From dad7ea09df188355f85d501b674c5cee9312d145 Mon Sep 17 00:00:00 2001
From: michael <michael@modernfreedom.com>
Date: Mon, 22 Dec 2025 19:01:14 -0600
Subject: [PATCH] fix: generate audio descriptions in the video's detected
 language
MIME-Version: 1.0
Content-Type: text/plain; charset=UTF-8
Content-Transfer-Encoding: 8bit

Updated Gemini ingestion prompt to explicitly require:
- Detect the spoken language first
- Write ALL outputs (summary, transcript, captions, audio_description) in that language
- Do NOT translate to English - keep everything in the original language

This fixes the issue where German videos would get English audio descriptions.

🤖 Generated with [Claude Code](https://claude.com/claude-code)

Co-Authored-By: Claude Opus 4.5 <noreply@anthropic.com>
---
 backend/app/prompts/gemini_ingestion.md | 17 ++++++++++++-----
 1 file changed, 12 insertions(+), 5 deletions(-)

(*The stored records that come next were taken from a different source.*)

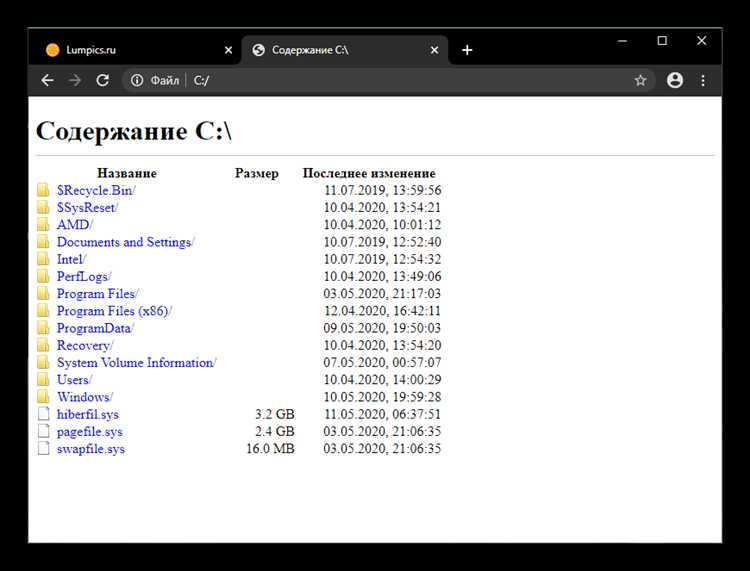Click the site info icon beside Файл

[138, 81]
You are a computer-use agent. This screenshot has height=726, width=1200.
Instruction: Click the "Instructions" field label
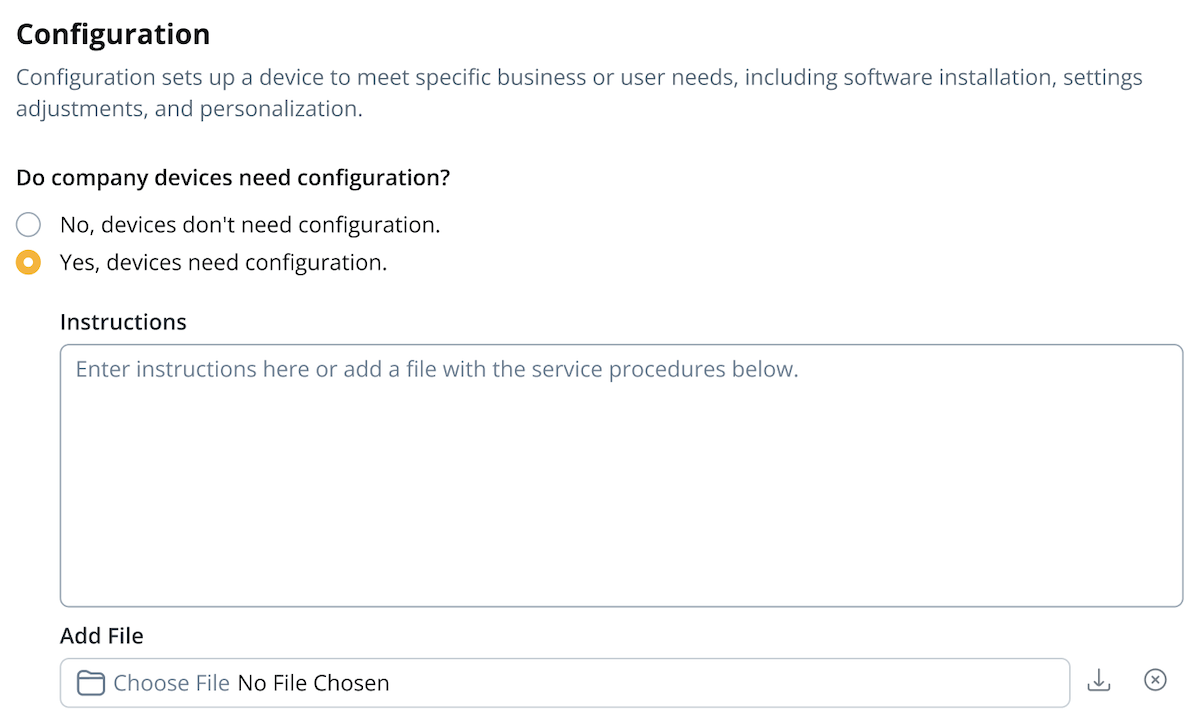(x=123, y=322)
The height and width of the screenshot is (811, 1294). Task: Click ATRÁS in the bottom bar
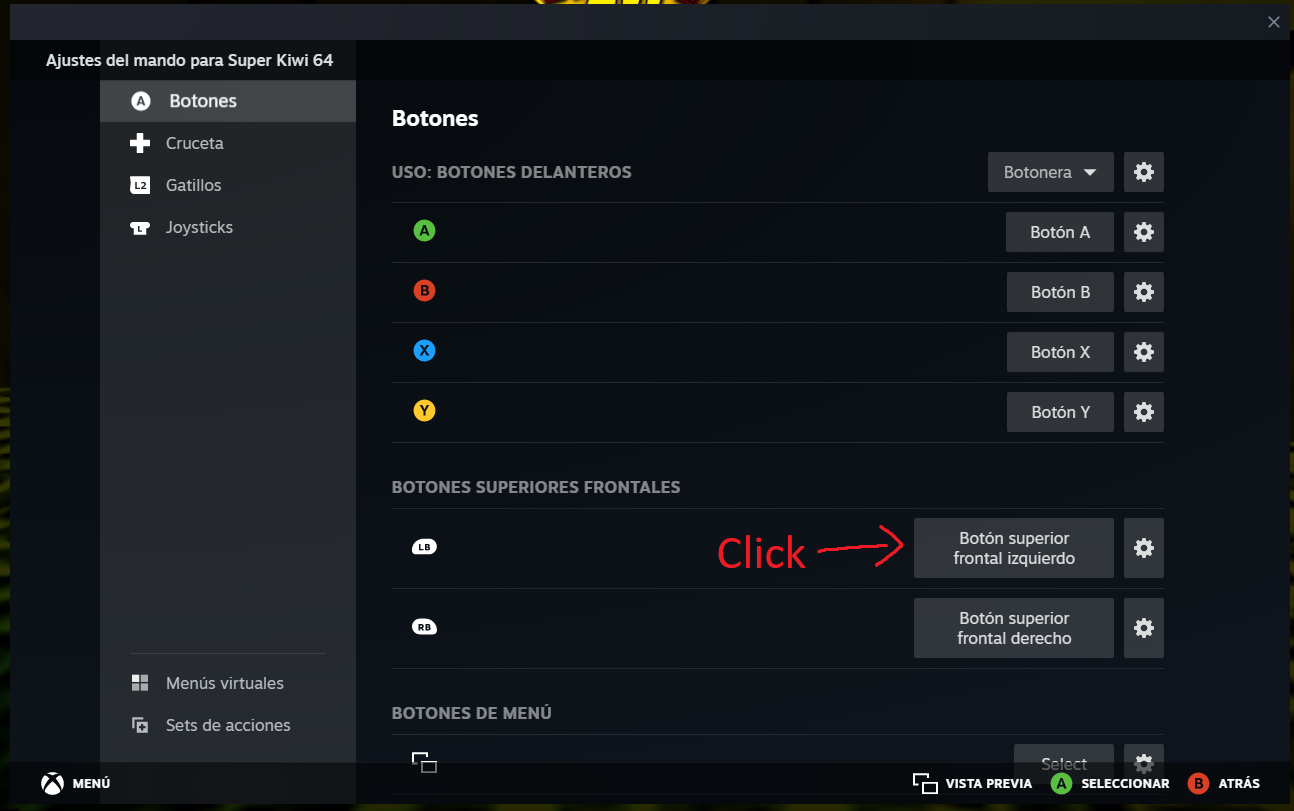[x=1224, y=783]
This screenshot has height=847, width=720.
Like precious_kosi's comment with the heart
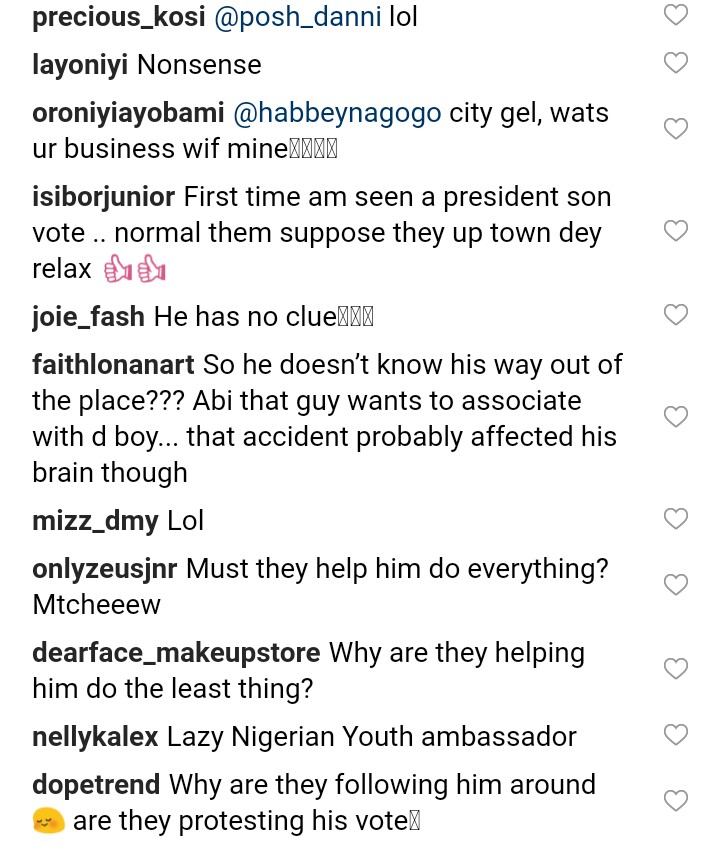click(x=676, y=15)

diff --git a/backend/app/prompts/gemini_ingestion.md b/backend/app/prompts/gemini_ingestion.md
index b40b463..a7e9046 100644
--- a/backend/app/prompts/gemini_ingestion.md
+++ b/backend/app/prompts/gemini_ingestion.md
@@ -3,12 +3,19 @@ You are an expert accessibility writer for film/TV and e-learning. Produce STRIC
 
 USER:
 You are given a video. Return a JSON object with:
-- language: BCP-47 code (e.g., "en")
+- language: BCP-47 code of the spoken language in the video (e.g., "en", "de", "es", "fr")
 - confidence: 0..1
-- summary: 1–2 sentence synopsis
-- transcript_plaintext: full spoken words, punctuated
-- captions_vtt: a valid WebVTT file as a single string, with accurate timings and no styling
-- audio_description_vtt: a valid WebVTT file as a single string, describing key visual elements (no spoilers), synchronized with the program
+- summary: 1–2 sentence synopsis (in the detected language)
+- transcript_plaintext: full spoken words, punctuated (in the detected language)
+- captions_vtt: a valid WebVTT file as a single string, with accurate timings and no styling (in the detected language)
+- audio_description_vtt: a valid WebVTT file as a single string, describing key visual elements (no spoilers), synchronized with the program (MUST be written in the detected language)
+
+CRITICAL LANGUAGE REQUIREMENT:
+- First, detect the language spoken in the video
+- ALL text outputs (summary, transcript, captions, audio_description) MUST be in that detected language
+- If the video is in German, write German captions and German audio descriptions
+- If the video is in Spanish, write Spanish captions and Spanish audio descriptions
+- Do NOT translate to English - keep everything in the original detected language
 
 Constraints:
 - Output MUST be valid JSON. Do not include markdown fences or any other text.